One of the government’s most highly touted domestic counterterrorism programs, whichHomeland Security (DHS) Secretary Janet Napolitano has called “one of the centerpieces of our counterterrorism strategy,” has wasted millions of dollars, violated the privacy of American citizens, and diverted funds to local law enforcement concerns—all while failing to furnish useful counterterrorism intelligence, according to a new Congressional report.
Created by Congress in the aftermath of the September 11, 2001, attacks on New York and Washington, the 72 fusion centers were supposed to be a way for federal, state and local officials to share intelligence related to terrorism. The hope was that such information sharing would help root out terror plots before they were carried out.
That has not happened: “The subcommittee investigation could identify no reporting which uncovered a terrorist threat, nor could it identify a contribution such fusion center reporting made to disrupt an active terrorist plot,” the report concluded.
The report also found that the centers “forwarded intelligence of uneven quality—oftentimes shoddy, rarely timely, sometimes endangering citizens’ civil liberties and Privacy Act protections, occasionally taken from already published public sources, and more often than not unrelated to terrorism.”
Senate investigators reviewed 610 draft reports created by fusion centers between April 1, 2009, and April 30, 2010, of which only 94 (15.4%) were even related to terrorism. Exactly twice that many, 188 (30.8%), were cancelled, because they lacked “useful information” or violated civil liberties or privacy.

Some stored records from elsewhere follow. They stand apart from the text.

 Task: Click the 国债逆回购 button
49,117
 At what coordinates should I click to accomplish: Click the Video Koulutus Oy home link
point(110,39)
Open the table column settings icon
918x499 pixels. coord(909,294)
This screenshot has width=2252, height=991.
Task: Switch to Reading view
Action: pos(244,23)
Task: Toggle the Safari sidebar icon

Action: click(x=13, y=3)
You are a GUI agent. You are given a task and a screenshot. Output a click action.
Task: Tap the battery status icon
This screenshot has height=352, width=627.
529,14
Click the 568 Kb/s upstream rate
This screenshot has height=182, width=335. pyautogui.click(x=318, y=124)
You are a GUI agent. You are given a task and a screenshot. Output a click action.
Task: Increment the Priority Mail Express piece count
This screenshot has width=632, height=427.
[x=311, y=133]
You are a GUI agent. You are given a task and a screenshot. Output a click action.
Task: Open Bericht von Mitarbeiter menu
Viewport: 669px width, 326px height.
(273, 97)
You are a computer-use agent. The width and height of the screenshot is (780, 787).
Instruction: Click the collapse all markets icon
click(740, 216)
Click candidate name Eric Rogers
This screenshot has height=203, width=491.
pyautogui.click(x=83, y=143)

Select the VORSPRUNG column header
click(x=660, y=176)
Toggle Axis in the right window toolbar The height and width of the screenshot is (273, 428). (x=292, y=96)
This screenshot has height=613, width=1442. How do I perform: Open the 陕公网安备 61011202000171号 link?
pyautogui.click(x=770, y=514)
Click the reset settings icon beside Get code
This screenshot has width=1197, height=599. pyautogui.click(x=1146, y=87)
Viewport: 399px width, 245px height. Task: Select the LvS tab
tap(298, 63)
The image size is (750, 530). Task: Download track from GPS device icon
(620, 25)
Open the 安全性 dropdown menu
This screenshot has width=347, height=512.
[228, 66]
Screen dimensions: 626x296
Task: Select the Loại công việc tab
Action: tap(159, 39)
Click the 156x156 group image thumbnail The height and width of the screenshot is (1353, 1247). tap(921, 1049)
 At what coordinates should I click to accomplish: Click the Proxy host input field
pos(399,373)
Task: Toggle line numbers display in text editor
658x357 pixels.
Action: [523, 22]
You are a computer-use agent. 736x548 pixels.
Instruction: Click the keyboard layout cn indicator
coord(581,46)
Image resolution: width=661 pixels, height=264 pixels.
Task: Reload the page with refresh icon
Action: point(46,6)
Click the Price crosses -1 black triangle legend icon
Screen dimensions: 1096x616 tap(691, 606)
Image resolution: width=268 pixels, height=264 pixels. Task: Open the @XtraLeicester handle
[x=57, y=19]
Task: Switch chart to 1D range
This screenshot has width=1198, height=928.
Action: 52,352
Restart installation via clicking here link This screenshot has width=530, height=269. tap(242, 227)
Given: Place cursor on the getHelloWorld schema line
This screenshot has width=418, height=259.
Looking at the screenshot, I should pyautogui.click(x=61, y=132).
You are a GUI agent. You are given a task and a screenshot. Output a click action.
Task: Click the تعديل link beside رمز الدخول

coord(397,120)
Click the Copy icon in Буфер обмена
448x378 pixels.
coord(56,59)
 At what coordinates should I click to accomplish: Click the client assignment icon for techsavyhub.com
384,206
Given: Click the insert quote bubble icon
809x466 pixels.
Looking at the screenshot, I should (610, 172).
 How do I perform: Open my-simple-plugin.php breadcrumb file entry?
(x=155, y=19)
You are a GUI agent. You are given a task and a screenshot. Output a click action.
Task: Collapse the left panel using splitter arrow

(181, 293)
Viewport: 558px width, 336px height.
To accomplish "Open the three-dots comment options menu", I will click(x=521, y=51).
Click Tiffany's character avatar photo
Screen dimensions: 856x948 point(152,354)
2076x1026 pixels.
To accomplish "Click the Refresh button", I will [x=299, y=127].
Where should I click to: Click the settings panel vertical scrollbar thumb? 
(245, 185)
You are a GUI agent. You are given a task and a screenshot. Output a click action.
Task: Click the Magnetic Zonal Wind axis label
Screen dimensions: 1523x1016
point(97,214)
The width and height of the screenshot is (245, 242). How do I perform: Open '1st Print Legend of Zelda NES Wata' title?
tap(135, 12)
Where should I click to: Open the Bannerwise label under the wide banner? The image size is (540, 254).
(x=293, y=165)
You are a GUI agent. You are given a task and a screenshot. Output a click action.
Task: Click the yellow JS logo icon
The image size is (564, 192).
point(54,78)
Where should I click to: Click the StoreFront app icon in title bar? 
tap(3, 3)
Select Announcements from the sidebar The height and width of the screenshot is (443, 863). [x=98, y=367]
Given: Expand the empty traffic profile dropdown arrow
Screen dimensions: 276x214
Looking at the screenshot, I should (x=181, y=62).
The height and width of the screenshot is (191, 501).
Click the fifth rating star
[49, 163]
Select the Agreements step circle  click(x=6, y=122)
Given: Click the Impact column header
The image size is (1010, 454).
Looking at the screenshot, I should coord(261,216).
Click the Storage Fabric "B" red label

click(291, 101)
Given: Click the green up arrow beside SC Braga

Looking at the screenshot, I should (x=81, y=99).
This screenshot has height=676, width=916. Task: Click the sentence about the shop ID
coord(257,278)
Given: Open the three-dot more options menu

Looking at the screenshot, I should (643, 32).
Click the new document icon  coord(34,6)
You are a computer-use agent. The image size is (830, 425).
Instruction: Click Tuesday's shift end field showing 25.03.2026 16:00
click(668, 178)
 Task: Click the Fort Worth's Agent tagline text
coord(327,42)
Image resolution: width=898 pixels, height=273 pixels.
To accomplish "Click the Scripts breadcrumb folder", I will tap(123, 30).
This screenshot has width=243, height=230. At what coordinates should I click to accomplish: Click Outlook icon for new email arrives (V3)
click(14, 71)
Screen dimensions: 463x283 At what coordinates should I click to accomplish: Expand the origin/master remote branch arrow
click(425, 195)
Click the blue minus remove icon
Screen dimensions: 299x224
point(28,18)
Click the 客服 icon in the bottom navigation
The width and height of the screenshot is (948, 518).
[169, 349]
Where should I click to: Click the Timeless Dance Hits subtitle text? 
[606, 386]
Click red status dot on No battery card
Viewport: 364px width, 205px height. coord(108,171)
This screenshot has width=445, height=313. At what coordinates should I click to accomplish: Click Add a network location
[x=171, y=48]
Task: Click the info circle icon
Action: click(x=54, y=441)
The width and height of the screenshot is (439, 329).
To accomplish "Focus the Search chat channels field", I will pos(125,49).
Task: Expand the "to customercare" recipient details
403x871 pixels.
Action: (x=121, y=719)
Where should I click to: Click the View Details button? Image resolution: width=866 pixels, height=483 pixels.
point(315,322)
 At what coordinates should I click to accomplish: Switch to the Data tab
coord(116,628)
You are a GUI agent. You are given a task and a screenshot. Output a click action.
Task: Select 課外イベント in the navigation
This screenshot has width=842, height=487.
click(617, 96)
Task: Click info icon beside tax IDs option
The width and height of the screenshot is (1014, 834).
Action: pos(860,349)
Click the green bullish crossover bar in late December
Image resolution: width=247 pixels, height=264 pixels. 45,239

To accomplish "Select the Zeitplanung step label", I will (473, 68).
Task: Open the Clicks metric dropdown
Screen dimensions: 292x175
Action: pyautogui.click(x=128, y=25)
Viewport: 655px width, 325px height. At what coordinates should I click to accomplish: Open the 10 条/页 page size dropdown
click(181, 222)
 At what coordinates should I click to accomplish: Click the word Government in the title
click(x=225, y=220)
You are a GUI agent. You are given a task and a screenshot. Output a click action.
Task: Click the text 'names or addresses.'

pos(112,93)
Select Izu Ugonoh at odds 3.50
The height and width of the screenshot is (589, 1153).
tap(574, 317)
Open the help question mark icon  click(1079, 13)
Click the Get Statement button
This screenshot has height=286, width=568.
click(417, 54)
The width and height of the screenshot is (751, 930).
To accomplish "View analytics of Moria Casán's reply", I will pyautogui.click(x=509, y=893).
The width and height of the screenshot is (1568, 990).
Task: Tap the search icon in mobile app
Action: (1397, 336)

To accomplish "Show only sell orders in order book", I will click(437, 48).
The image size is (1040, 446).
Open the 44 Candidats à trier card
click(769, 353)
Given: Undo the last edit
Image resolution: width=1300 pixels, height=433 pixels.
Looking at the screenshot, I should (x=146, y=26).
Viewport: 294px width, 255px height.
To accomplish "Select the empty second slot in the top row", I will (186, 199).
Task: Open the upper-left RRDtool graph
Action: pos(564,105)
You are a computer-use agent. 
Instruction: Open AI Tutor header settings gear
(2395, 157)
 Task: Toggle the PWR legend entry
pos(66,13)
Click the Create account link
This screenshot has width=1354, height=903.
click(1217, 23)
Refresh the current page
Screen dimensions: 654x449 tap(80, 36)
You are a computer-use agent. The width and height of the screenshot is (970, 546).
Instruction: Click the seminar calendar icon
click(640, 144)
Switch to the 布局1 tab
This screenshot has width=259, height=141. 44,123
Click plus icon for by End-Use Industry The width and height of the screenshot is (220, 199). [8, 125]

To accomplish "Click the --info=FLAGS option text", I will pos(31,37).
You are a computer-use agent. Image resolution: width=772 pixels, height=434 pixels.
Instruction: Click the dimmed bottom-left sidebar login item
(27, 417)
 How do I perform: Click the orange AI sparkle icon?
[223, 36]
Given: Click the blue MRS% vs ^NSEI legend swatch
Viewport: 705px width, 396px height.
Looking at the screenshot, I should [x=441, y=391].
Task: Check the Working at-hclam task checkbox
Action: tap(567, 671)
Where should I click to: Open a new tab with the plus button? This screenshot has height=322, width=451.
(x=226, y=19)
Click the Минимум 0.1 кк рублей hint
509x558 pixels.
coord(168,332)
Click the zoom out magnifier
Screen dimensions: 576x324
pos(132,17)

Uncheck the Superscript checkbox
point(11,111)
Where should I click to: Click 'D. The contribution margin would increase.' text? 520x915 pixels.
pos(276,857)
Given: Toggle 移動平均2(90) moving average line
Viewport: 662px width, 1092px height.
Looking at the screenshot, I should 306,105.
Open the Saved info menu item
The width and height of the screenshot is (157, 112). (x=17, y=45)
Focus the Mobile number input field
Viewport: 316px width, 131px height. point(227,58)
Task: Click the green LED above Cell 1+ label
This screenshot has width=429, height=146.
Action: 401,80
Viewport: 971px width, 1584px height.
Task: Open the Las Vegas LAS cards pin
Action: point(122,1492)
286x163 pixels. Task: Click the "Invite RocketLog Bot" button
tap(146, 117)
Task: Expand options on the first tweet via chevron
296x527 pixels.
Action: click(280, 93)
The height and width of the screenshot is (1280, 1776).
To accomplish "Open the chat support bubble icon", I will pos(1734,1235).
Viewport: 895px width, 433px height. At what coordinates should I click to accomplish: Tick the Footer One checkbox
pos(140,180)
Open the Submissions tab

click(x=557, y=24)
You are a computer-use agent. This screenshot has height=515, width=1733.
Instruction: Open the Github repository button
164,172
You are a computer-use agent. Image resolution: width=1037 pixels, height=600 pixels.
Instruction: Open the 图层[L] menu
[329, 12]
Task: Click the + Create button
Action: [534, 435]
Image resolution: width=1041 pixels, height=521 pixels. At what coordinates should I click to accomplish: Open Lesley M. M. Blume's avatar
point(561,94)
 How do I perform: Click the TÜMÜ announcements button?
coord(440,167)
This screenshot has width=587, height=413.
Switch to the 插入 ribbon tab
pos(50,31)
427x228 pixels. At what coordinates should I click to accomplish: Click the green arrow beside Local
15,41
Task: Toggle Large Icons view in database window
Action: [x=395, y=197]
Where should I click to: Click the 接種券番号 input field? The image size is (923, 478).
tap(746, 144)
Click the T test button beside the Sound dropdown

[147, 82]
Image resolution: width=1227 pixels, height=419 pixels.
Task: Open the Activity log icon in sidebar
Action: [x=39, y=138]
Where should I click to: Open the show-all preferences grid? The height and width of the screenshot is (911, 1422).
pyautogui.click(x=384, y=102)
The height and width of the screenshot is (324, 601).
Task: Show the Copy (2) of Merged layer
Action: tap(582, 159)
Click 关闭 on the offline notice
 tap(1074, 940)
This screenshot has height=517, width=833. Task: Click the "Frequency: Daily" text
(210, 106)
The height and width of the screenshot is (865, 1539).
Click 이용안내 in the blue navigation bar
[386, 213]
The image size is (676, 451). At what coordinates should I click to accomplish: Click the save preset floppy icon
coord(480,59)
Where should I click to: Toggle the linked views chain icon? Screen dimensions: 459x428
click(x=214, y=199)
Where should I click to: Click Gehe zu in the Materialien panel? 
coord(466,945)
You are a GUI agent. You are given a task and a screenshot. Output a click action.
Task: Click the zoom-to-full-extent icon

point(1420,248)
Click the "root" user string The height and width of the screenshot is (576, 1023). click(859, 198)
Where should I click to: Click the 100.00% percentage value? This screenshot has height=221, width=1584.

Of the 94 terrorism-related reports, “most were published months after they were received; more than a quarter appeared to duplicate a faster intelligence-sharing process administered by the FBI; and some were based on information drawn from publicly available websites or dated public reports,” according to the report.
During that same 13-month period, the FBI foiled the plans of would-be New York subway attacker Najibullah Zazi; U.S. Army Major Nidal Hasan killed 13 people at Fort Hood; Umar Abdulmutallab tried to blow up a Detroit-bound airplane; and (in early May 2010) Faisal Shahzad tried to blow up an SUV in Times Square. The fusion centers, the report says, contributed nothing of value to any of these cases.